GIVEN PASSAGE:
- - - -
There appears also to be very little convergence on critical issues affecting our core security interests, in respect of developments in Afghanistan, Bangladesh, Sri Lanka and Maldives.
When this period, the last ten years, is critically evaluated, I would not be surprised if the blame for this is equally apportioned on both sides. Both sides need to be aware of the stakes involved. Corrective action must equally be a joint effort. It takes two to tango.
The importance of the relationship with China requires no elaboration. As two large developing countries, both face challenges of development, which they address in circumstances and with approaches that are not similar. Our cooperation in the multilateral arena, has been significant and productive. And yet, there are issues at the bilateral level which need to be addressed in a more focussed manner than has perhaps been attempted hitherto. It could be argued that properly handled, this could be a game changer.
We need to shed our conspiracy of silence. It is time the Henderson Brookes report is declassified. The stapled visa system was allowed to continue for one year till our Ambassador blew the whistle. Very little is known about what transpired in 17 rounds of border talks between the Special Representatives.
PM Vajpayee’s visit to China in June 2003 was a landmark. The Agreement on Political Parameters and Guiding Principles on the Boundary signed in April 2005 was an outcome of the momentum generated by Vajpayee jee’s visit.
There have been serious incidents along the LAC recently. The Chinese have adopted a more aggressive posture. Recent military exercises in Tibet, which increasingly include air force components, should be noted. Last year there was reportedly a joint exercise with the Pakistanis as well in Tibet, which was a first. We seem to be wavering on our insistence on reopening our Consulate in Lhasa.
- - - -
WHAT THIS EXERCISE ASKS:
1. Reproduce part of the passage on India's ties with China word for word, starting at the words "We need to shed" and ending after the words "Vajpayee jee’s visit.".
2. Carry on the passage on India's ties with China, picking up right after its final sentence.
None of the material that comes after the passage has any bearing on this work.

DATASET EXCERPT:
- - - -
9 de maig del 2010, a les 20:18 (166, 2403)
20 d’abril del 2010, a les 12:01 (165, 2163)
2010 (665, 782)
- - - -
RESULTS FOR EACH TASK:
1.
We need to shed our conspiracy of silence. It is time the Henderson Brookes report is declassified. The stapled visa system was allowed to continue for one year till our Ambassador blew the whistle. Very little is known about what transpired in 17 rounds of border talks between the Special Representatives.
PM Vajpayee’s visit to China in June 2003 was a landmark. The Agreement on Political Parameters and Guiding Principles on the Boundary signed in April 2005 was an outcome of the momentum generated by Vajpayee jee’s visit.

2.
Our exports are at $17.3 billion, while the Chinese are exporting nearly $50 billion to India. While we have set a target of 100 billion bilateral trade in 2015, this cannot be at the expense of an even larger trade deficit for India.
The BJP’s 2014 election manifesto promises to study “in detail” India’s nuclear doctrine and “revise and update it to make it relevant to the challenges of current times”. Many analysts have interpreted this to mean that India will alter its long-standing policy of ‘no-first use’ of nuclear weapons. The language of the BJP’s manifesto is, however, quite moderate and clear and does not prejudge the outcome. This issue needs to be viewed, in the context of the failure of the previous government to update India’s nuclear doctrine and prevent the emergence of a rugged and credible nuclear force and evolve a strategy which would integrate the country’s conventional war-fighting potential with its nuclear weapons capability. It is time that the various issues connected to India’s nuclear doctrine, strategy and posture be examined.
New Delhi declared a voluntary moratorium on testing, that it would develop only a credible minimum deterrent, and offer a no-first-use pledge on employment of nuclear weapons in 1998. This now continues to be widely accepted.
Nuclear weapons must never be used, but if they are to play their principal role as deterrents, there must be reassurance that the deterrent is real. India’s nuclear doctrine and strategy cannot be static. Changes have been taking place in our neighbourhood and in the abilities of our potential adversaries.